Whereas former French Presidents tended to grant more autonomy and leeway to their Prime Ministers, Sarkozy's presidency was marked by a centralization of powers in the presidency and his style was branded by the press as "hyper-presidentialism".

==Heritage==
Nicolas Sarkozy lost reelection to François Hollande on 6 May 2012, but within Sarkozy's party (the UMP), polls and the November 2012 UMP congress showed that activists and members of the UMP have remained strongly attached towards Nicolas Sarkozy and Sarkozysm. Both candidates for the presidency of the UMP in November 2012 – Sarkozy's Prime Minister François Fillon and UMP secretary-general Jean-François Copé have officially claimed loyalty to the Sarkozyst 'ideals'. Since 2017, Nicolas Sarkozy has again become the most appreciated right-wing politician of the French.

During 2023, a resurgence in popularity, or even a significant shift, emerged towards the traditional so-called 'hard' right, especially since the legal cases against it and their consequences (prison in particular), where the justice system is considered by some French people to be militant of the 'moral' left and which ultimately leads to a lack of objectivity in its decisions.

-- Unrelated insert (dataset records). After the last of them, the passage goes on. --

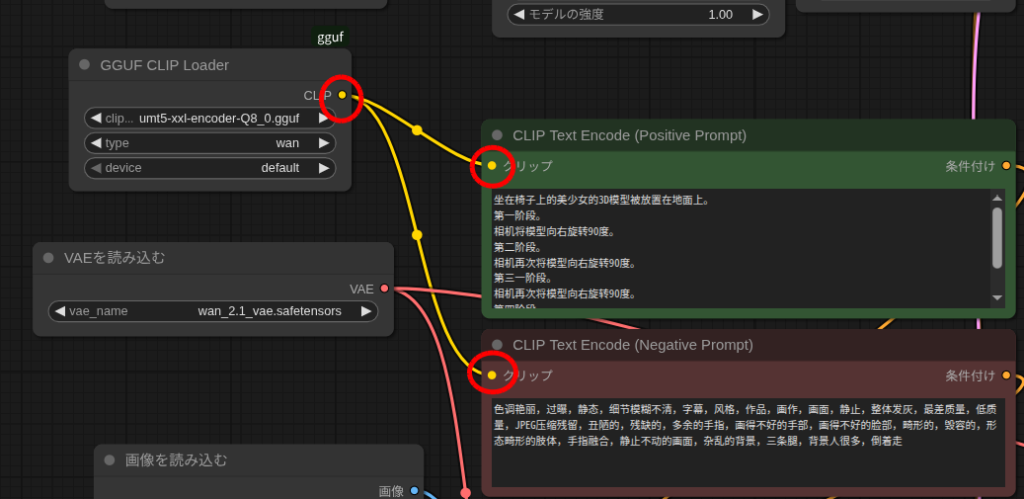Collapse the CLIP Text Encode (Positive Prompt) node

pos(497,135)
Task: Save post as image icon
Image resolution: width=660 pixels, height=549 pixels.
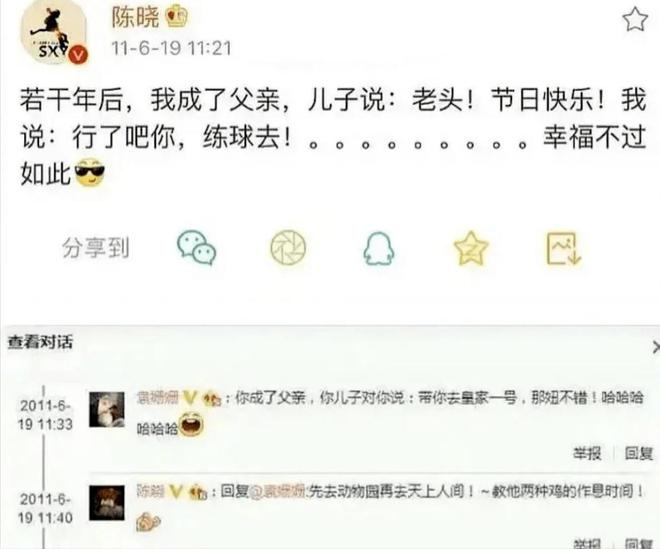Action: click(x=564, y=248)
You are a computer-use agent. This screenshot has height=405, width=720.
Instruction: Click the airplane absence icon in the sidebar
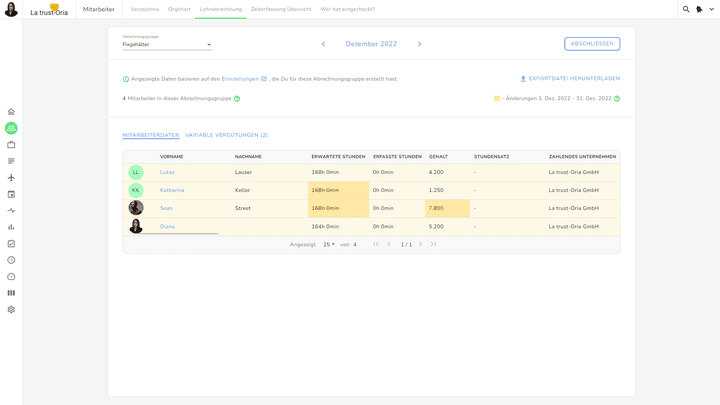(11, 178)
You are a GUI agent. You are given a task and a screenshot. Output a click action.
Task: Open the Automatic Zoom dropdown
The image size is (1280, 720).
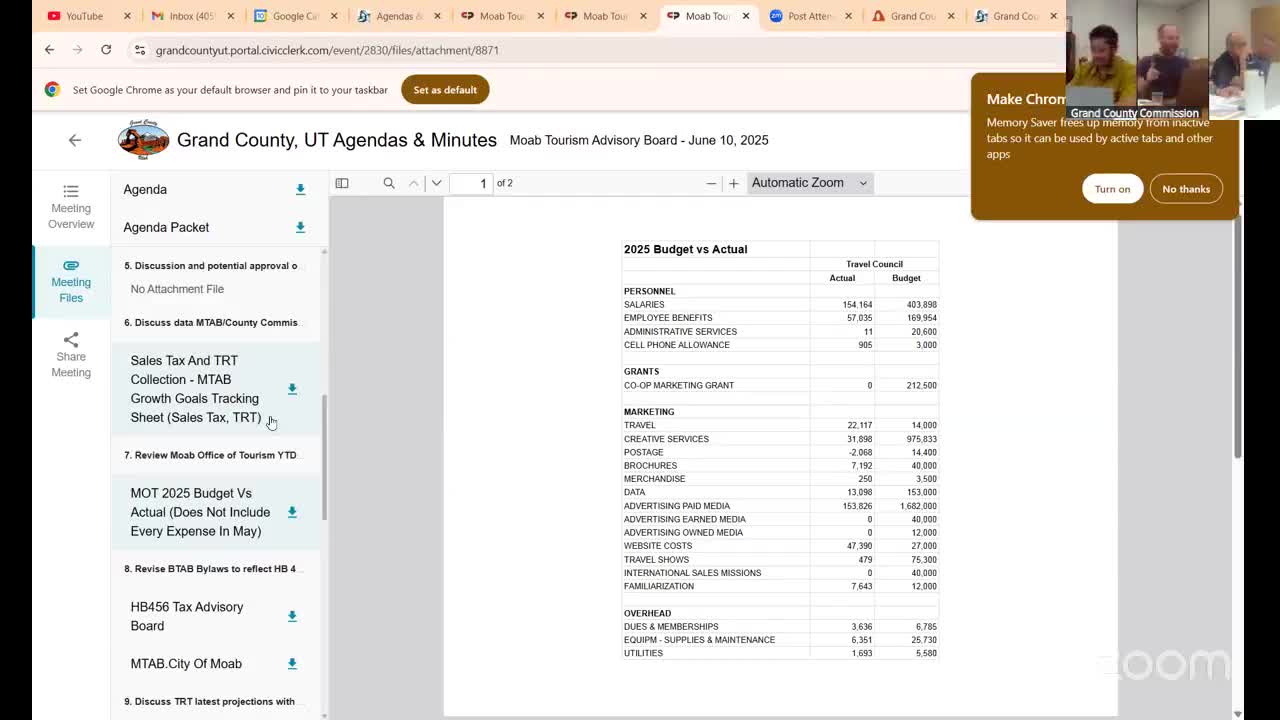pos(808,183)
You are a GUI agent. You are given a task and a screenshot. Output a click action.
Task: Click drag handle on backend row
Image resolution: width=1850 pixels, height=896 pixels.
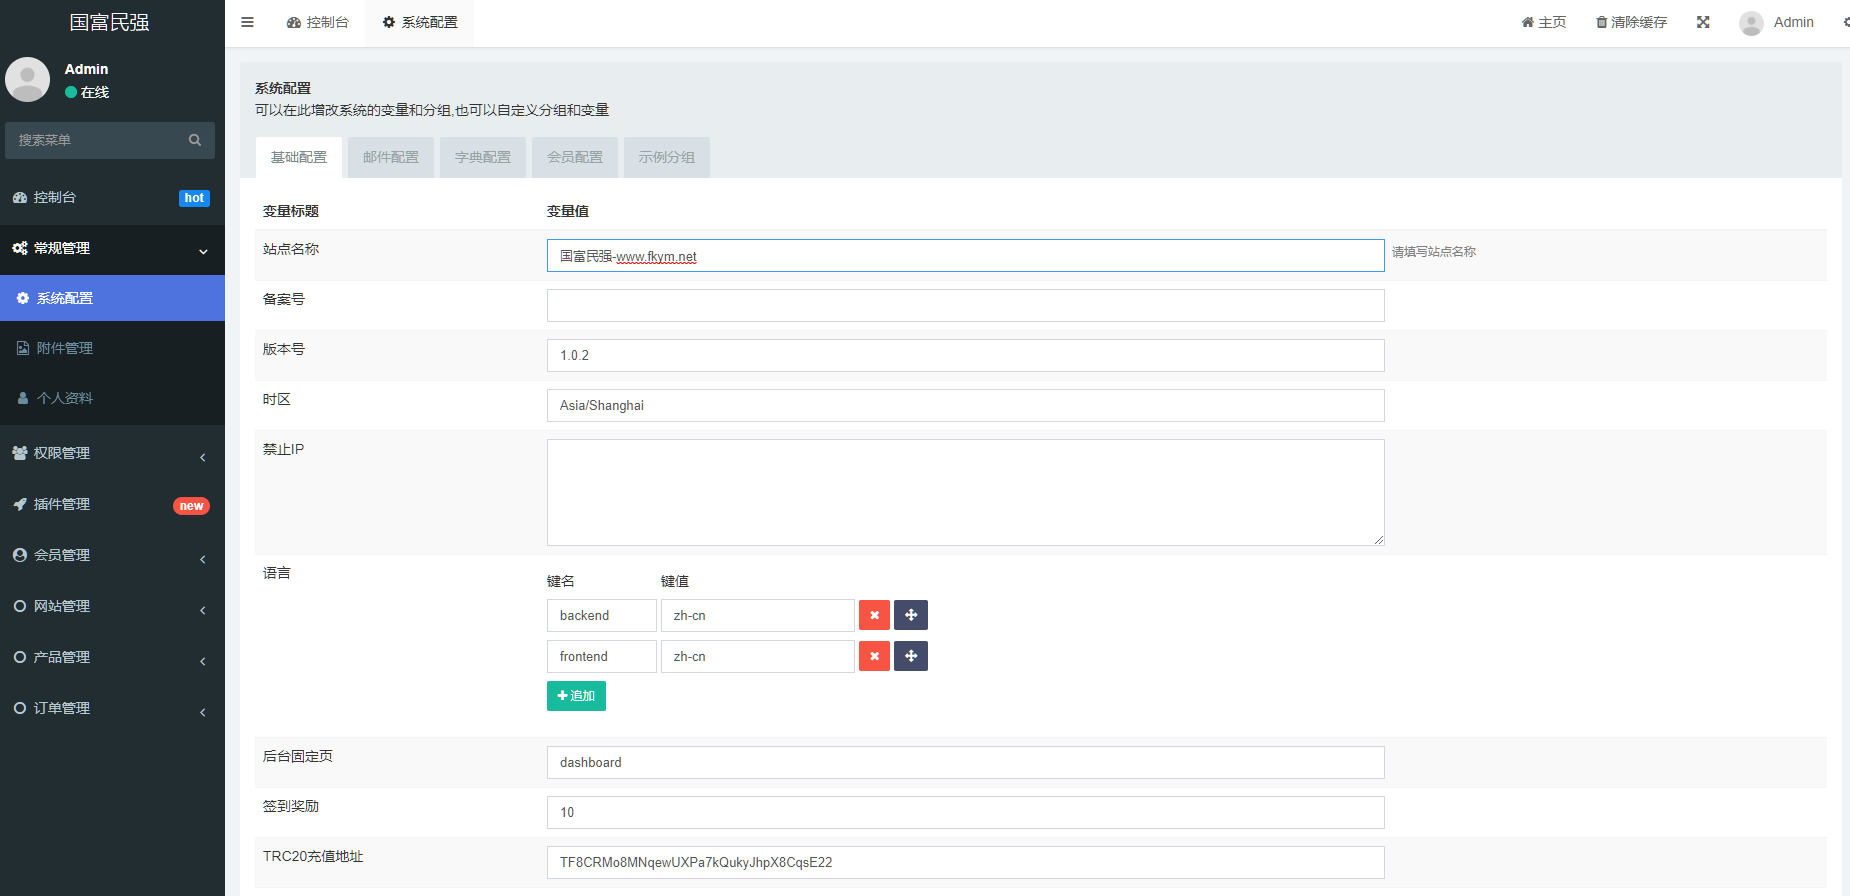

==Sarkozysm as a political faction==
Sarkozysm and 'Sarkozysts' have also been used to denote Sarkozy's supporters and allies within the UMP, particularly during the period where he sought to take control the UMP (between 2002 and 2004) and until his election to the presidency in 2007.

Sarkozy's core group of supporters largely came from the balladurian liberal conservative faction of the former Rally for the Republic (RPR), a group of pro-European, fiscal conservatives and liberals who had supported Prime Minister Édouard Balladur's candidacy in the 1995 presidential election against that of RPR leader Jacques Chirac. Sarkozy, the budget minister in Balladur's government (1993–1995) and his campaign spokesperson, was one of the main leaders of the balladurian faction of the RPR and gradually took its leadership after 1997. Original members of this faction of the RPR included the liberal Patrick Devedjian (unsuccessful candidate for the presidency of the RPR in 1999), Dominique Perben, Michel Barnier, Michel Giraud, Patrick Balkany, Brice Hortefeux, Christian Estrosi, Bernard Accoyer and Thierry Mariani. François Fillon, a former ally of Philippe Séguin and longtime opponent Chirac's leadership of the RPR, became a Sarkozyst in around 2003–2004.

The distinctions between Sarkozysts and non-Sarkozysts within the UMP were blurred after Sarkozy's accession to the presidency of the UMP in 2004 and later to the French presidency in 2007. Several politicians previously identified as allies of Jacques Chirac, such as Jean-François Copé, reemerged as Sarkozysts during this period. Several younger politicians in the UMP, such as Nadine Morano and today Guillaume Peltier have identified themselves as loyal Sarkozysts.

Peltier's motion in the November 2012 UMP congress, The Strong Right won the most votes of any other motion with 27.77%.